Guest Blogger: Matthew Petronko
Dr. Nist’s special topics class was extra special today. We hosted two practitioners from the finance field from BNY Mellon, John T. Buckley, Managing Director of Corporate Social Responsibility (CSR), and Lauren Lambert, Corporate Social Responsibility Program Administrator, a star employee and alumnus of our sustainability program. They brought with them a quandary, how to rectify Sustainability Accounting Standards Board (SASB) standards with their own CSR reporting?
Dr. Nist prepared the class with readings and dedicated time to work out our ideas beforehand, so the discussion was exceptionally rich.

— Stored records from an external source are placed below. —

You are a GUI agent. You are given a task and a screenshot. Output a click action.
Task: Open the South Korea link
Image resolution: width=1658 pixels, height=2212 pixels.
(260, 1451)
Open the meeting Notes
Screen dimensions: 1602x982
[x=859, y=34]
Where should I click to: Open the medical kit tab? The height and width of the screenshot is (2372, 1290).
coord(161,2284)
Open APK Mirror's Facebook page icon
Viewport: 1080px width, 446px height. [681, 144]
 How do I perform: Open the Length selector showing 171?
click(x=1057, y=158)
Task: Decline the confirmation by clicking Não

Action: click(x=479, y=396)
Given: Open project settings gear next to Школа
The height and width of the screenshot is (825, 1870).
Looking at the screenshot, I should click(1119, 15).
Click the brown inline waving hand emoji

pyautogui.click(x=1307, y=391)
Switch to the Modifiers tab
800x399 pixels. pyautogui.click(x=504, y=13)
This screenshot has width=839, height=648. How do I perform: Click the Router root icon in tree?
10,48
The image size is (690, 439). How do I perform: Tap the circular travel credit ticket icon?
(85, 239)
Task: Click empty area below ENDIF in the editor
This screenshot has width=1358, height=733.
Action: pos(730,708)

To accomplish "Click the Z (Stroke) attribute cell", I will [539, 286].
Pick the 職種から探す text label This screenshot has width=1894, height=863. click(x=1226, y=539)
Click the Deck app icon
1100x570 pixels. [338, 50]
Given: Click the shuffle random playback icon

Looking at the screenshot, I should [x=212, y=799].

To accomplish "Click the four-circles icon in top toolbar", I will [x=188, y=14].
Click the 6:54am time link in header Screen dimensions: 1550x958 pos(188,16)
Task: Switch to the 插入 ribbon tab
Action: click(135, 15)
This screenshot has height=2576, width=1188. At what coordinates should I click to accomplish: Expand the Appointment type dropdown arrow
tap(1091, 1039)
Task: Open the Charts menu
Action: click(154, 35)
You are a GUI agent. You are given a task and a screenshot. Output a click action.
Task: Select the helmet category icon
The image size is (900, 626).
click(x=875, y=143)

The conversation included many topics such as political activity of corporations and banks, the role of large banks to stabilize markets, society’s expectations of banks, and, of course, fiduciary duty and the shareholder, stakeholder, investor dynamic.
We were trying to understand what ought to be disclosed in an integrated report. The dangers of including too much are exposure to liability, exposing competitive intelligence, clutter, or just looking worse than the competition. The benefits of disclosure include increased appeal across all markets, but not without risk. The problem becomes even more complex because standards are not yet set.
While we may not have solved the problem, we gained deeper insight. We also gained a new appreciation of the implications of applying the practices we have learned in class. This was a great experience because of the deep interaction with the experts. It is especially valuable to have feedback from a graduate working in CSR.